Polls, however, are tricky things. They can be skewed. Some are obvious... push polls aren't actually meant to measure public opinion, but shape it. The classic is the one George W. Bush used to torpedo John McCain in S. Carolina (I paraphrase: How would knowing John McCain had fathered a black love child affect your opinion of him: would you be more likely to vote for him, less likely to vote for him, or would there be no change in your chance of voting for him).)

Even when a poll isn't being driven by such intentions, how the questions are phrased can be very affective on the results. Take the recent Pew Poll on torture. We don't have all the questions (they have released some, but not all). One of them, and the answers to it, has been used to say, "religious people support torture," as well as to say the country is about evenly split on the subject.

I think neither conclusion can be fairly drawn from the results. Why? Because the question is full of some question begging assumptions, as well as building some answer framing assumptions in the mind of the respondent.

I say this because asking questions is what I did for a living. I did it as a reporter, and then I did it as an interrogator. As an editor I trained people to to a thorough job of getting facts to fill in the details, and the narrative of a story. I sent them back to get details they'd missed.

As an interrogator I was taught to do the same thing, in a far more organised, and orderly fashion. As an interrogation instructor I taught that same skill to people.

It's the last of those which did me the most good in learning to build questions. One teaches people to ask questions by answering them. Whatever the actual subject of the question was, I answered. Some of it seemed petty (esp. when I was the student).

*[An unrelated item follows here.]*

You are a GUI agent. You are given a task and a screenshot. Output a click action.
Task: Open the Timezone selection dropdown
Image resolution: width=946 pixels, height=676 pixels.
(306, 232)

"Can you spell your name?"

"Ok, do it."
"Do what"

"Spell your name."
"Y O U R N A M E" (we got very good at responsive spelling. Whatever came after, "spell" was going to be spelled out. Sometimes the students would use this to get back at us.... ever had someone ask you to spell syllogistic systems? That was the sort of thing some students did. It was irksome, but all in all not a bad thing. It showed both spirit, a sense of play, and an understanding of the systems they were learning to use, but I digress).

I did that for somewhere between 300-400 students, in the course of 14 years, as well as time teaching maintenance classes to my, and other, units. I got very good at building good questions, and at spotting the holes in bad ones.

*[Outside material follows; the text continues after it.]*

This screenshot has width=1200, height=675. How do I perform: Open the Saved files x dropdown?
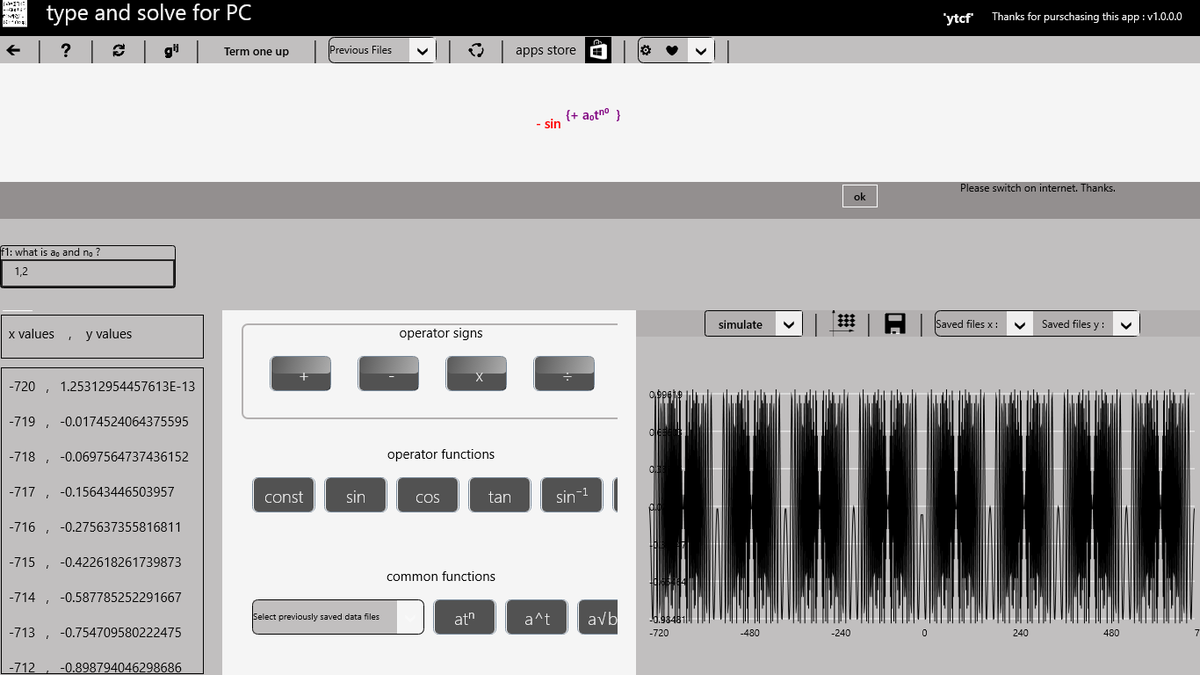[1019, 324]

Which is why I don't like this one in this poll (both are .pdf pages).

Do you think the use of torture against suspected terrorists in order to gain important information can

often be justified,
sometimes be justified,
rarely be justified,
or never be justified?

Whoo-Boy!.... how many ways can that be screwed up?

First, there are some inserted bits of information which shape the question. "Suspected terrorists" limits the group. It also calls into mind the prejudices of the respondent. I happen to think the most likely perpetrators of terrorism in the US are white males, between the ages of 25-40, who are right-wing in their politics, and a trifle fundamentalist in their religious views. This is based on the actual arrests of people planning terrorism in the US.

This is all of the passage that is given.